James Joyce is primarily remembered for his pioneering use of the epiphany and for his highly subjective, stream-of-consciousness writing style.
Used in his early (1914) collection of short stories called The Dubliners, an epiphany is a sudden moment of revelation on the part of the main character and becomes the climax of the story. Once the main character has had an inward realization that he has been perceiving life through the veil of illusion, the transformation occurs and the story can end. This is different from the traditional Victorian tale in which, typically, an outward manifestation of change must show: for example, in Dickens's A Christmas Carol, the story doesn't end with Scrooge having an inward realization of his miserly living and seeing the light, but with examples of how this change manifests itself in how Scrooge lives thereafter. For example, Scrooge generously helps his employee's impoverished family after his epiphany. In Joyce, however, it is the epiphany that is all important. For this reason, vis-a-vis more traditional short stories, his can seem to end quite abruptly.

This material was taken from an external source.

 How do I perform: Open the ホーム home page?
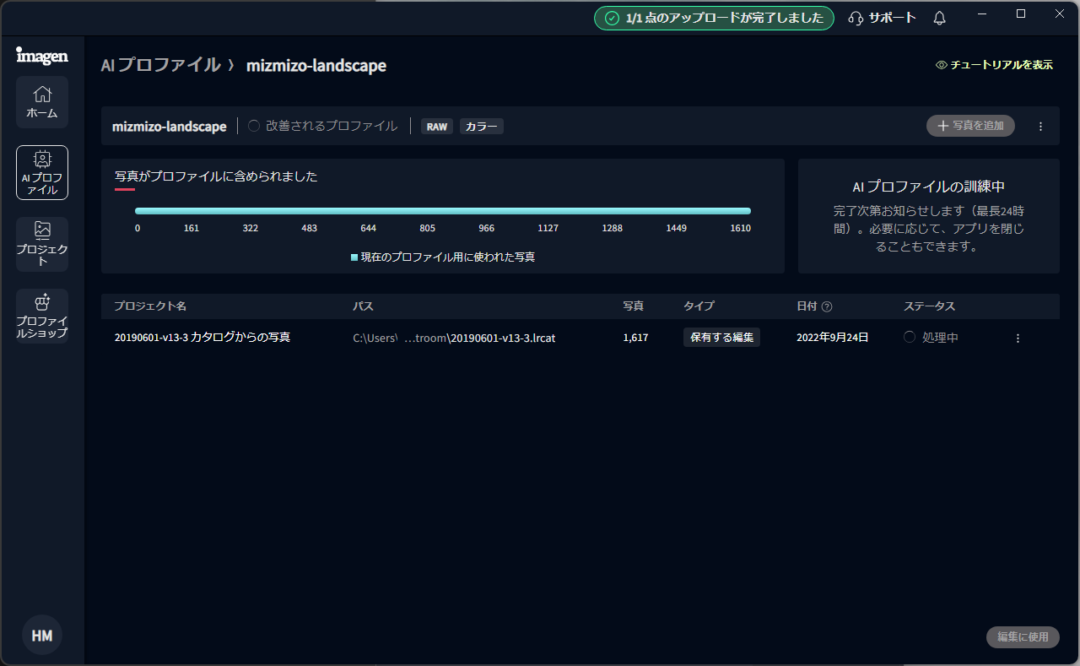[x=42, y=102]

Joyce is also famous for stream-of-conscious, in which readers are taken inside the heads of the main characters, following their jumble of sometimes chaotic thoughts as they go through the routines and rituals of everyday life. This can be disorienting for readers used to a more traditional narrative in which the normative (or "normal") voice of a narrator sets the scene, offering us comfort and context. Yet, as with Virginia Woolf, Joyce is struggling to break past the facade of surface reality and describe the reality of life as it is experienced internally in an often fragmented way by an individual.